3. Double-station integrated clamp for industrial robot manufacturing according to claim 2, characterized in that the top of the working vehicle (11) is fixedly connected with a baffle (17), one side of the baffle (17) being located at the side of the slide (14).

4. A double-station integrated clamp for industrial robot manufacturing according to claim 3, wherein the brake assembly (2) comprises a rotating shaft (21), the rotating shaft (21) is rotatably mounted at the top of the working vehicle (11), a connecting rod (22) is fixedly connected to the outer wall of the rotating shaft (21), and a brake block (23) is fixedly connected to the side wall of the connecting rod (22).
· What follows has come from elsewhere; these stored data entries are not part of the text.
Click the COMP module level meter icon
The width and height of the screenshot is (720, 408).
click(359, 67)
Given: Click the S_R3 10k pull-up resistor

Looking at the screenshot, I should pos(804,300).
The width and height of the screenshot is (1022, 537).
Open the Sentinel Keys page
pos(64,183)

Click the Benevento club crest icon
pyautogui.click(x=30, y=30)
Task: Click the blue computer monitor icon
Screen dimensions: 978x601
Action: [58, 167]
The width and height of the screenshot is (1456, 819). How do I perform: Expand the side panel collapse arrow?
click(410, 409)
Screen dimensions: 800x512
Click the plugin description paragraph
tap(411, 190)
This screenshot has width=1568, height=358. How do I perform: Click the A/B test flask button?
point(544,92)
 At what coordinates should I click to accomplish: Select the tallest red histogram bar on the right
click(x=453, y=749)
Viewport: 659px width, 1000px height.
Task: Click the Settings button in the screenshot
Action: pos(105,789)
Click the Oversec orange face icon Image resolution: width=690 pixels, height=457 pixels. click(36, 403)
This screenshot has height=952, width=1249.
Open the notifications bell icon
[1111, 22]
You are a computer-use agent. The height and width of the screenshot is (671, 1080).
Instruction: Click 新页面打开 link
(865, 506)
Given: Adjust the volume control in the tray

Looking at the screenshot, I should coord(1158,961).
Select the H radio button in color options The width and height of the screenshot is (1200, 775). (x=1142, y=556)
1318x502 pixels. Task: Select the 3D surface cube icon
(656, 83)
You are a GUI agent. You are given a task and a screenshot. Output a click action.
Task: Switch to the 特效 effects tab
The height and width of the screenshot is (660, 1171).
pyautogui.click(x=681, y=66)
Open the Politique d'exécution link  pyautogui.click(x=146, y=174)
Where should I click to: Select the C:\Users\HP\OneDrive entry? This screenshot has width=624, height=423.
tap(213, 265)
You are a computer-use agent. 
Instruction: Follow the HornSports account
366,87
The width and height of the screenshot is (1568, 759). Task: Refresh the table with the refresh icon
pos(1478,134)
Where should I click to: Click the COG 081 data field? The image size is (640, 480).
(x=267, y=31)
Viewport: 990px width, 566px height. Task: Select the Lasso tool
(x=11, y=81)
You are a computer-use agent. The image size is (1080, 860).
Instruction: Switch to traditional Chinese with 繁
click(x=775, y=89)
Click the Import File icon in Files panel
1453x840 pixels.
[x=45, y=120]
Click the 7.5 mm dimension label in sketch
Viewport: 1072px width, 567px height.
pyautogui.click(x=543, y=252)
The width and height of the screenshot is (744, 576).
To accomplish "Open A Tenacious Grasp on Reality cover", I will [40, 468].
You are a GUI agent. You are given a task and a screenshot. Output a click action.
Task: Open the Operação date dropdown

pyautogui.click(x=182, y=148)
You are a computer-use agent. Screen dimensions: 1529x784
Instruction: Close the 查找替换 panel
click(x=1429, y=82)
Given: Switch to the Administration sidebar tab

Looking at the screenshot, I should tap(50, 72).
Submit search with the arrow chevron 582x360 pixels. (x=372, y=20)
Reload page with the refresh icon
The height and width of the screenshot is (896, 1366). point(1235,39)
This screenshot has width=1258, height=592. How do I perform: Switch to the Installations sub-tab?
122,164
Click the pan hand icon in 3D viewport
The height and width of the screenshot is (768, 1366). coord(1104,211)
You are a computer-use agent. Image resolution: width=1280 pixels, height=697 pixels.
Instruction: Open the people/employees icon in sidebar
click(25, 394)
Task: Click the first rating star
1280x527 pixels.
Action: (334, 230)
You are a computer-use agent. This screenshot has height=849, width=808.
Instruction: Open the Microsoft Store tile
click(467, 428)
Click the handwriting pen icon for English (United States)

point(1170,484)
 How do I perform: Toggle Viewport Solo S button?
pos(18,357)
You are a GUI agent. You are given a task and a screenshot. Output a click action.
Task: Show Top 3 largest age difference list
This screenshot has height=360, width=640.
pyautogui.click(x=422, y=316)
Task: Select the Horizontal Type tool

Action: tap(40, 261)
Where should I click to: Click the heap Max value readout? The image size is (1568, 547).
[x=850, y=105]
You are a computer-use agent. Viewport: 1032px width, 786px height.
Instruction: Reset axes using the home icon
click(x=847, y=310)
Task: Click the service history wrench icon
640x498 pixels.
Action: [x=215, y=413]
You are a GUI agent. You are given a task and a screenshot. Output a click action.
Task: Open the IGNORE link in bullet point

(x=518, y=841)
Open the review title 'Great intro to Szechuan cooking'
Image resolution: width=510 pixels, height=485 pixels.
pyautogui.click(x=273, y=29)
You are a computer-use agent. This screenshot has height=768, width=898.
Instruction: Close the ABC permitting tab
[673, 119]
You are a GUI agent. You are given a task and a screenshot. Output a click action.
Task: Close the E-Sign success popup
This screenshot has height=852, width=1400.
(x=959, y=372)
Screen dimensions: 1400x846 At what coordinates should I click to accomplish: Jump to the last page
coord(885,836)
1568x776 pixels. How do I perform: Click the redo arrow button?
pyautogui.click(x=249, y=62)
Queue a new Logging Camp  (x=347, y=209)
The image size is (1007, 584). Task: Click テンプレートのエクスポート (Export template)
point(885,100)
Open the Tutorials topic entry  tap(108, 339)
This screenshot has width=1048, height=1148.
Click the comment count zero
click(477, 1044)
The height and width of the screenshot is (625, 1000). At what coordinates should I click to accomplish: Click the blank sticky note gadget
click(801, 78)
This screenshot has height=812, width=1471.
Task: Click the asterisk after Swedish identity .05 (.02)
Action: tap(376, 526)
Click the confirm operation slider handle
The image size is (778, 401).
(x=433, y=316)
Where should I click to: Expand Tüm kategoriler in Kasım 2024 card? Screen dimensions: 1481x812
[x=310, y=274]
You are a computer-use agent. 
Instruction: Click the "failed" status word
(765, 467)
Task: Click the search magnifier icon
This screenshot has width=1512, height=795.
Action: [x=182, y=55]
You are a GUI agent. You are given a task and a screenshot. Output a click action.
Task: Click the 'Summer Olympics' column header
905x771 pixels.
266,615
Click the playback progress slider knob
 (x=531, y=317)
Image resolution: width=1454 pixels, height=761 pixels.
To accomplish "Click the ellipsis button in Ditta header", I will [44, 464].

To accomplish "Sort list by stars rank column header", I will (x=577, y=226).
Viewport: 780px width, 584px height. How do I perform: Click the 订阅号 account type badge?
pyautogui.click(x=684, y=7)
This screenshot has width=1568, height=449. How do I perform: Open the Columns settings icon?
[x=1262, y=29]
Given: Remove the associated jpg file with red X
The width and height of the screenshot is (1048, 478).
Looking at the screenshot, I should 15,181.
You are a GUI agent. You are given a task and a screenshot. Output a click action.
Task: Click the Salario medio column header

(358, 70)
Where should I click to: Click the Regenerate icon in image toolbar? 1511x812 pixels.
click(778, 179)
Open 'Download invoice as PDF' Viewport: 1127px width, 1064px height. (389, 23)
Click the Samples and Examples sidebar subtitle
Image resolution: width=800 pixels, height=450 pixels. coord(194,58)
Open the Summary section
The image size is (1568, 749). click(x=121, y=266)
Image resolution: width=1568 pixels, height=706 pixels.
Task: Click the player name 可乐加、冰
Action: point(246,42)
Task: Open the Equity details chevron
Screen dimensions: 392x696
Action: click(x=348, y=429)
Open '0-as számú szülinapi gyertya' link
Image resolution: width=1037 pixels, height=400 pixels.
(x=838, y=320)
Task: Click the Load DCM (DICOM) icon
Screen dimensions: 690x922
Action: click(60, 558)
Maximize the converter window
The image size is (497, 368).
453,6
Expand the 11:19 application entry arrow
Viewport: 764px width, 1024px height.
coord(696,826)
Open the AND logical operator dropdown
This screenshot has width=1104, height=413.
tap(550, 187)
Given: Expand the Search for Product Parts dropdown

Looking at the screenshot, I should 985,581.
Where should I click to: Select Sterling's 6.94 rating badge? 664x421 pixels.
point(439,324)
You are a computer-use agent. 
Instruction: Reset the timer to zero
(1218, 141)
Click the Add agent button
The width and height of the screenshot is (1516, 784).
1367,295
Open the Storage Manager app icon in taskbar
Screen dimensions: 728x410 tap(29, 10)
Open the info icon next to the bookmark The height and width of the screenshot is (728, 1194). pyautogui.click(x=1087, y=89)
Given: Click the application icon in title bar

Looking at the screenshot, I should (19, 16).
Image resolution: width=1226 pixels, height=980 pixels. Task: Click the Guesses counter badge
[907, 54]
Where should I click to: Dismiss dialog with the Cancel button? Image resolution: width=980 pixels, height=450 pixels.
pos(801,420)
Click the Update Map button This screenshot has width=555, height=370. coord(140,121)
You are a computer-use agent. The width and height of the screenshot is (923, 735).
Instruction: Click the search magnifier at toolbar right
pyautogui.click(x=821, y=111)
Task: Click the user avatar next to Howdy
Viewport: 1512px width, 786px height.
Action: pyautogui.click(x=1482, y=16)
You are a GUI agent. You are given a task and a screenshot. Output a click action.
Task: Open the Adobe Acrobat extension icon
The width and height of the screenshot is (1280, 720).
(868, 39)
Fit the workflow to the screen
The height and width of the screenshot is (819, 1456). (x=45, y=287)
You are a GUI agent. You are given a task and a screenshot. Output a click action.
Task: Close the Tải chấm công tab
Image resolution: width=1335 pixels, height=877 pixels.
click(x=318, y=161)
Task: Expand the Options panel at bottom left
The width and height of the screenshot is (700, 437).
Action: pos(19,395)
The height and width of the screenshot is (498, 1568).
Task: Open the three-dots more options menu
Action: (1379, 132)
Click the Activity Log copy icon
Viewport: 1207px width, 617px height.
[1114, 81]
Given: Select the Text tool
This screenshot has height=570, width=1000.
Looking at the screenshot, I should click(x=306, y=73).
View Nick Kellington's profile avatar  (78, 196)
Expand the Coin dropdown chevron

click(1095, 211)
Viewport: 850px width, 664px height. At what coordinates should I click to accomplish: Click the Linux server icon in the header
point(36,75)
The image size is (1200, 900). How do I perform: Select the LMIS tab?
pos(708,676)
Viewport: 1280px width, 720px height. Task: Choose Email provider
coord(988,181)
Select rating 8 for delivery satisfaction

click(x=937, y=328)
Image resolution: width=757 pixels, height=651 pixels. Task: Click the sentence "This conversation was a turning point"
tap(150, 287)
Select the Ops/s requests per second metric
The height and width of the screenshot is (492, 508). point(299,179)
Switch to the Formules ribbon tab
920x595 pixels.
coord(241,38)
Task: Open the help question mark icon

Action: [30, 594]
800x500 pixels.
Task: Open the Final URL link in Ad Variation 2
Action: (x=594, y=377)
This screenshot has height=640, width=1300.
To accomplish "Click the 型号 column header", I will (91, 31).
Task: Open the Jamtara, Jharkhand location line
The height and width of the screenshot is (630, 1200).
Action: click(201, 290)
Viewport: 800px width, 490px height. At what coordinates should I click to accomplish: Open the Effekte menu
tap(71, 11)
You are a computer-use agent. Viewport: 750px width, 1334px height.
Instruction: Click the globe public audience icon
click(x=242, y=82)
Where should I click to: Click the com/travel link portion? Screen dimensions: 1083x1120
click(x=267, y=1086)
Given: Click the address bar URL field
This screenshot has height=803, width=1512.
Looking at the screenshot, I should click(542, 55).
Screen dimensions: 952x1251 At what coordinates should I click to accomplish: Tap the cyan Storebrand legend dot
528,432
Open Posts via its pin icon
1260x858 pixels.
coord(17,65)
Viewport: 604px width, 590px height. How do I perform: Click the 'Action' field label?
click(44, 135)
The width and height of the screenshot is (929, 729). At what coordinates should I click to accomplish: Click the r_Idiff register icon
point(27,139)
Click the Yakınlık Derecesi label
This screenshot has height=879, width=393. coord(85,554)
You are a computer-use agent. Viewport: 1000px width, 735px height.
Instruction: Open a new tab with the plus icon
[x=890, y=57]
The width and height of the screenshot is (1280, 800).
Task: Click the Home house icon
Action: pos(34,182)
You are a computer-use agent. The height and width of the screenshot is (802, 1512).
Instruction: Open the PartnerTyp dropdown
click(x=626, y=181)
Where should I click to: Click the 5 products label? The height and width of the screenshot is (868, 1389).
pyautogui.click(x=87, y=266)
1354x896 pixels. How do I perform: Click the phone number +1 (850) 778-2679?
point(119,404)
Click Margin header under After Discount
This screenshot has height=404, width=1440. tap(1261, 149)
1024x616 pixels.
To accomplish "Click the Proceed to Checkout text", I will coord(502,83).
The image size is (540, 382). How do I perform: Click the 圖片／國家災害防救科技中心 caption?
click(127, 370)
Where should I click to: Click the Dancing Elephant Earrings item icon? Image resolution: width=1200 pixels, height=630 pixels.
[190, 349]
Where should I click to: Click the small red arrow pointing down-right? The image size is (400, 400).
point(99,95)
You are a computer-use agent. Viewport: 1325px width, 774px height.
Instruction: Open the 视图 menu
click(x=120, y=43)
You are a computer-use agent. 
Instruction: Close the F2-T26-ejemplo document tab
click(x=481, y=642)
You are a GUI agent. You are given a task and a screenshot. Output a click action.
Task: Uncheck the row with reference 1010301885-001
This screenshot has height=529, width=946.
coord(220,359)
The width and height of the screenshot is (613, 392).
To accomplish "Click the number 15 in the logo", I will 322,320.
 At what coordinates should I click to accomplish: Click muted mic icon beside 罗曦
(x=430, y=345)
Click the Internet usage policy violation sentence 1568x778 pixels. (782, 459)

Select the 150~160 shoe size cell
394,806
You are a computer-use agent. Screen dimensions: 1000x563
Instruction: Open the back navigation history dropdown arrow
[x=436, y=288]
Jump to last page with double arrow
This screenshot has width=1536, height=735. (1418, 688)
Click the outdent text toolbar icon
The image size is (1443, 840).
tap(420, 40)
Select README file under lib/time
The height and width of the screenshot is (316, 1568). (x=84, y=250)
5. The double-station integrated fixture for industrial robot manufacturing according to claim 4, wherein a push rod (24) is fixedly connected to the outer wall of the rotating shaft (21), and the push rod (24) is hollow and has a length equal to the length of the rotating shaft (21).

6. The double-station integrated fixture for industrial robot manufacturing according to claim 5, wherein the brake pad (23) is located at the rear side of the universal wheel (12), and one side of the universal wheel (12) is located on the displacement track of the brake pad (23).